Thanks to WXXI/LA Times for their article discussing the new breed of agents and brokers capitalizing on Hollywood's infatuation with video games. According to the piece: "Pamela Colburn... an investment banker who once managed billion-dollar hostile takeovers, now worries about whether actors who appear buff on movie screens will seem puny in video games alongside pixelated monsters." The reason for this increase in interest? The article explains: "A decade ago, when the $25-billion global games industry was less than half the size it is today, there was little need for agents because game technology wasn't advanced enough to support dramatic music scores, lifelike animation, spectacular explosions and lengthy dialogue - in short, the kind of cinematic experiences common in games today."

22 comments

  1. Cut Scenes by n0wak · · Score: 3, Insightful
    They speak different languages. A cut scene in a game is a pre-rendered scene inserted between game play to advance the story. In film, a cut scene is something that lands on the cutting-room floor that nobody sees.
    This is a case where I'd like to see games act more like movies. Cut the cut-scenes, and give me gameplay.
    1. Re:Cut Scenes by SirLantos · · Score: 1

      This is a case where I'd like to see games act more like movies. Cut the cut-scenes, and give me gameplay.

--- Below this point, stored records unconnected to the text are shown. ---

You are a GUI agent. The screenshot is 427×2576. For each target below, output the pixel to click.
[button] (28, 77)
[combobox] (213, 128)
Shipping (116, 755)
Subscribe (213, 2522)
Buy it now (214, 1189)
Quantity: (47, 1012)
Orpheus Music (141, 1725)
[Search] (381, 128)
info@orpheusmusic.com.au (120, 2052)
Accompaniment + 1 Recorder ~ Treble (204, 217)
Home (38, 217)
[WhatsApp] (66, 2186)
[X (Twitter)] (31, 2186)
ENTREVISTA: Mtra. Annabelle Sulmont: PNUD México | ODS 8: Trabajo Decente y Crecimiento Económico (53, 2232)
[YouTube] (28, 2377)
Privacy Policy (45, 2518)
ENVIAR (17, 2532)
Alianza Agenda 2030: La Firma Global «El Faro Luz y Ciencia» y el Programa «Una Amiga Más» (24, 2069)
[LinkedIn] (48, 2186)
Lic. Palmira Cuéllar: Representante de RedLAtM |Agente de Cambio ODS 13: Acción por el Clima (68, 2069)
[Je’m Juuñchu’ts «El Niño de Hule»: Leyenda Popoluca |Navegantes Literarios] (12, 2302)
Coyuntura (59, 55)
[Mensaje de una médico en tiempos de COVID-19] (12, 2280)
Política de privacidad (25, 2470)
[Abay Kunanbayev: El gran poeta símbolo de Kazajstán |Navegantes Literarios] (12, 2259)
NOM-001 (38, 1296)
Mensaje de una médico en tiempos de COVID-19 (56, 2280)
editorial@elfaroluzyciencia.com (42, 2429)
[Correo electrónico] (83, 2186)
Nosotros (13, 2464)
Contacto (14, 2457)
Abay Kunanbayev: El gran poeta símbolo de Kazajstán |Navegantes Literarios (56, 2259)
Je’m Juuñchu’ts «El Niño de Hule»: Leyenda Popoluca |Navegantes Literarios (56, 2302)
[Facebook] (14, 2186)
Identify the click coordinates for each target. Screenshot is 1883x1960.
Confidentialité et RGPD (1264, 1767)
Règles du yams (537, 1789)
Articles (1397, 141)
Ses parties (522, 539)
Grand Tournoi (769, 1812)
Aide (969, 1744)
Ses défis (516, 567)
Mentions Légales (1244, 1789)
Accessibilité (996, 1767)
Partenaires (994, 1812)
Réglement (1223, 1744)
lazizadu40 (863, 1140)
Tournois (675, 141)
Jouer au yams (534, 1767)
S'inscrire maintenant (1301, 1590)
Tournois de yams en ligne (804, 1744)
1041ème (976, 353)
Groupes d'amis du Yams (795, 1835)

      I would have to respectfully disagree with that staement. I LOVE a good story in my game. Cut-scenes are often a welcome break from playing and well done ones make me want to keep playing the game. I never truly enjoyed FPSs until Half-Life put a killer story in with it.

      Should the story/cut scenes overshadow the game play...absolutly not. In the end game play is the most important thing, but I still like a little "movie magic".

      Just my opinion,
      SirLantos

      --
      The flying hamster of DOOM rains coconuts on your pitiful city.
    2. Re:Cut Scenes by PainKilleR-CE · · Score: 1

      I would have to respectfully disagree with that staement. I LOVE a good story in my game. Cut-scenes are often a welcome break from playing and well done ones make me want to keep playing the game. I never truly enjoyed FPSs until Half-Life put a killer story in with it.

      Half-Life didn't use cut-scenes, it used scripted sequences (you could still move around during most of the sequences, they all took place in the game engine) built to trigger off a certain event (usually the player entering a particular area).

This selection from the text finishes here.